> [Task goal]
There is one span to output from the data below: the lines starting at the line with "Click the Greengrass cloud service green icon" and ending at the line with "The height and width of the screenshot is (784, 1568).". Output it exactly, ends included, nothing more.

> [Information given]
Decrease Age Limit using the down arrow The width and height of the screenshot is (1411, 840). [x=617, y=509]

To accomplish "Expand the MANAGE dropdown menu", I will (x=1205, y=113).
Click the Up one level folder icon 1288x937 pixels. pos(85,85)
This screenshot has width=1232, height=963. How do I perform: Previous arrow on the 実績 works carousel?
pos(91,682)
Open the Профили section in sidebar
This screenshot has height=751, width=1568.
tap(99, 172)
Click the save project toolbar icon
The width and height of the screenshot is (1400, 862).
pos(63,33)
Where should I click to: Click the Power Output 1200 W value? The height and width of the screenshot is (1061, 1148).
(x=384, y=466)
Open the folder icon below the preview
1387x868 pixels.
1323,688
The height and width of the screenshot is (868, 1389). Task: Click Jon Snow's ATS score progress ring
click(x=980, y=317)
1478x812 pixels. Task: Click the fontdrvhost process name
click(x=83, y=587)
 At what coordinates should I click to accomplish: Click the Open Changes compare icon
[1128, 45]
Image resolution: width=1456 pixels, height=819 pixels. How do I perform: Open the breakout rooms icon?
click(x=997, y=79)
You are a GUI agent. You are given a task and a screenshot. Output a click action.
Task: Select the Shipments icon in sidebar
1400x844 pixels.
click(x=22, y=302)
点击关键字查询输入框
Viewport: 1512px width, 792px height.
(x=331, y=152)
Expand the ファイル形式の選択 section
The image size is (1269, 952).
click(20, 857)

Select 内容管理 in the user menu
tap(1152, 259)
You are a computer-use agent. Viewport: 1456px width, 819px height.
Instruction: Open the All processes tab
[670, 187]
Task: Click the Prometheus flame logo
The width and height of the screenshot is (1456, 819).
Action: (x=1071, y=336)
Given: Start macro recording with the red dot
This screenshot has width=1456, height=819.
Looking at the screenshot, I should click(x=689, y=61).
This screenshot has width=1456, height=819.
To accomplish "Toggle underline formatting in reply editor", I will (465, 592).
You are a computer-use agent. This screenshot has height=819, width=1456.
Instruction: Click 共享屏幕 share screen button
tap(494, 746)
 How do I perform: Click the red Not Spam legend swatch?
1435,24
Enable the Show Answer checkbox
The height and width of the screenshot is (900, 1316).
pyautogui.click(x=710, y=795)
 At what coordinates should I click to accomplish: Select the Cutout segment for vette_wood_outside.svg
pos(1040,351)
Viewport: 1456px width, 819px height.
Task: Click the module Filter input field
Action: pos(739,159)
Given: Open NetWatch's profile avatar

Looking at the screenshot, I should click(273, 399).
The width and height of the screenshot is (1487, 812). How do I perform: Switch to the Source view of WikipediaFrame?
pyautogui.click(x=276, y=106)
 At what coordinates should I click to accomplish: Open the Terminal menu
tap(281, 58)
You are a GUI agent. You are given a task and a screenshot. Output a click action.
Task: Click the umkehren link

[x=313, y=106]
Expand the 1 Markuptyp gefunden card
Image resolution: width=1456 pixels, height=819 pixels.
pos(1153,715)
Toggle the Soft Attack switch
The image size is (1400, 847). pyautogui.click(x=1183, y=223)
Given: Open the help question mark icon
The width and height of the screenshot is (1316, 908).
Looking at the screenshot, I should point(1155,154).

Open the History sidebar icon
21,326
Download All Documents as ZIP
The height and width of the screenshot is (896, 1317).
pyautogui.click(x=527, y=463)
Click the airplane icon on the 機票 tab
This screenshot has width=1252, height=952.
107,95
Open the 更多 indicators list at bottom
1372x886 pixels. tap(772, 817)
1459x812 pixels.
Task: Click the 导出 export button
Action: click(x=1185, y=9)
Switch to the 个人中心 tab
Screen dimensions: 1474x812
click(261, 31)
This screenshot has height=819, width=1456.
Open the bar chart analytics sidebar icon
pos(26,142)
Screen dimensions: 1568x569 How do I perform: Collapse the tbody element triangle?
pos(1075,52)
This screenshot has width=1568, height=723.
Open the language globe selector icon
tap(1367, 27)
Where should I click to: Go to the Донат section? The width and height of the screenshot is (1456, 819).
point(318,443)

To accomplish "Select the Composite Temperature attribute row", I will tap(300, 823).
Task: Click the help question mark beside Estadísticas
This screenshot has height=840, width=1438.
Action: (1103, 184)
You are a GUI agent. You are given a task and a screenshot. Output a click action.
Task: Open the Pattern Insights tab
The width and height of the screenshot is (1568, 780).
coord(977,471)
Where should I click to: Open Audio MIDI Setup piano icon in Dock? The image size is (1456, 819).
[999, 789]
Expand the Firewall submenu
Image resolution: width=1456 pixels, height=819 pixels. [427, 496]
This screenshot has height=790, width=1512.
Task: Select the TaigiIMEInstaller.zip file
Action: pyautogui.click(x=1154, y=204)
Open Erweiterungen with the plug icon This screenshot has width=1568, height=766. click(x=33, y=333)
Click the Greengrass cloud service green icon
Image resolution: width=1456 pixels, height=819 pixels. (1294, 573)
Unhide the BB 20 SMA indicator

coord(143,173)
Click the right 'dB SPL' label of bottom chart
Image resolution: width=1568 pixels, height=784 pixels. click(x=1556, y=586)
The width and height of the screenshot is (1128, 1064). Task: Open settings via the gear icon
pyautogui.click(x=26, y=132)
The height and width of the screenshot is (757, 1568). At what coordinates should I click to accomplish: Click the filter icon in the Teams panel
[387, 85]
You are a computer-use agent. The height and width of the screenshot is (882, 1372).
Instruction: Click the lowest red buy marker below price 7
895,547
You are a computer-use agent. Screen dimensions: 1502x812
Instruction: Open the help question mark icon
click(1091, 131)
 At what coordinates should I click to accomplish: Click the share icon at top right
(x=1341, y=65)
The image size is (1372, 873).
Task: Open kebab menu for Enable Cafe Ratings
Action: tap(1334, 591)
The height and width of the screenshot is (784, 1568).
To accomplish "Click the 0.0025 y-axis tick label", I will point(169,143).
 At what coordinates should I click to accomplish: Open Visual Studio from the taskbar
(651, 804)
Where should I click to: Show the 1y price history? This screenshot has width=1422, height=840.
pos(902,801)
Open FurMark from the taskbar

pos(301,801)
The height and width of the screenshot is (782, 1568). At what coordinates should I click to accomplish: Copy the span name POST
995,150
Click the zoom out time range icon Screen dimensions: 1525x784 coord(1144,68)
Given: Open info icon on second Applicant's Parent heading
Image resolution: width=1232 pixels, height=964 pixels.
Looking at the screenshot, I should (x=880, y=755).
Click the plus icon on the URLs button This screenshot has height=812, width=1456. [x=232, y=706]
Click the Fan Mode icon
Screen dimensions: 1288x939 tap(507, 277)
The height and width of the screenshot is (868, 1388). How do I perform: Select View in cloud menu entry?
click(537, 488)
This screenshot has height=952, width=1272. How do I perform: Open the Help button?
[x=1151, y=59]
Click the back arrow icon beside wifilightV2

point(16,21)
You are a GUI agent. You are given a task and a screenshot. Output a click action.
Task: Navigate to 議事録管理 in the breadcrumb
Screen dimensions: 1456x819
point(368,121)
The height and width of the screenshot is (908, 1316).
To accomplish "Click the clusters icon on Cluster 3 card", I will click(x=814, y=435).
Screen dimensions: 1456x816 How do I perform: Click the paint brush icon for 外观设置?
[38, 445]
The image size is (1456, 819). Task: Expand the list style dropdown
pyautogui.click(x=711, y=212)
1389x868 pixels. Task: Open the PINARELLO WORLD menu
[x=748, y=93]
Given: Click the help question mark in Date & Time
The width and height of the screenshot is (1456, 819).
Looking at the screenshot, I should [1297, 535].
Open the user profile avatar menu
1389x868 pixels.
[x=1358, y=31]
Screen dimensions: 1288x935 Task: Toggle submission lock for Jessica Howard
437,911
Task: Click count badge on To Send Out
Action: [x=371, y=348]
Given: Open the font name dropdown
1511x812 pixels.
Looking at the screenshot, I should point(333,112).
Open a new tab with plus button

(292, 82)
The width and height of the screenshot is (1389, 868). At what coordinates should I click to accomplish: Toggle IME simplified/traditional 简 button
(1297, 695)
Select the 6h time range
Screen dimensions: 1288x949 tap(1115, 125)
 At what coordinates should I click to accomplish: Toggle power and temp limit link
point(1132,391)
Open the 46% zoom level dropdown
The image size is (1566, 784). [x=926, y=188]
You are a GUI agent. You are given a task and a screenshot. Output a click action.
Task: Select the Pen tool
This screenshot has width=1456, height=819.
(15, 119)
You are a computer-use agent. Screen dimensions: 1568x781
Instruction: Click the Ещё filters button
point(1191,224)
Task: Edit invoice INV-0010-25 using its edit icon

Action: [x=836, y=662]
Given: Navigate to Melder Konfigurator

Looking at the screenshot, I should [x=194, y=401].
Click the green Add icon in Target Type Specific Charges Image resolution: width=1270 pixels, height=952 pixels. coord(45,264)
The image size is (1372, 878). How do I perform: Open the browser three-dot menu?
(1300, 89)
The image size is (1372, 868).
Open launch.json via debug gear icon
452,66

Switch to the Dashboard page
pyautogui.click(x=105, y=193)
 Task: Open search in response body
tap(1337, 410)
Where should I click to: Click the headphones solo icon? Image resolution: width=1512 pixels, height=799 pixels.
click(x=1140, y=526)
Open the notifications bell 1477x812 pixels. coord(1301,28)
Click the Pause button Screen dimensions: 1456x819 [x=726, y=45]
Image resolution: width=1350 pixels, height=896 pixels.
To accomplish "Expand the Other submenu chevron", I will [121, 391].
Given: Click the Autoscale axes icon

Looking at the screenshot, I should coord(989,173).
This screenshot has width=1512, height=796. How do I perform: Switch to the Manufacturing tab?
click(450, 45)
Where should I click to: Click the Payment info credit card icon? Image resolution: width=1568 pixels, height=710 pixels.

> [Written response]
Click the Greengrass cloud service green icon
Image resolution: width=1456 pixels, height=819 pixels. (1294, 573)
Unhide the BB 20 SMA indicator

coord(143,173)
Click the right 'dB SPL' label of bottom chart
Image resolution: width=1568 pixels, height=784 pixels. click(x=1556, y=586)
The width and height of the screenshot is (1128, 1064). Task: Open settings via the gear icon
pyautogui.click(x=26, y=132)
The height and width of the screenshot is (757, 1568). At what coordinates should I click to accomplish: Click the filter icon in the Teams panel
[387, 85]
You are a computer-use agent. The height and width of the screenshot is (882, 1372).
Instruction: Click the lowest red buy marker below price 7
895,547
You are a computer-use agent. Screen dimensions: 1502x812
Instruction: Open the help question mark icon
click(1091, 131)
 At what coordinates should I click to accomplish: Click the share icon at top right
(x=1341, y=65)
The image size is (1372, 873).
Task: Open kebab menu for Enable Cafe Ratings
Action: tap(1334, 591)
The height and width of the screenshot is (784, 1568).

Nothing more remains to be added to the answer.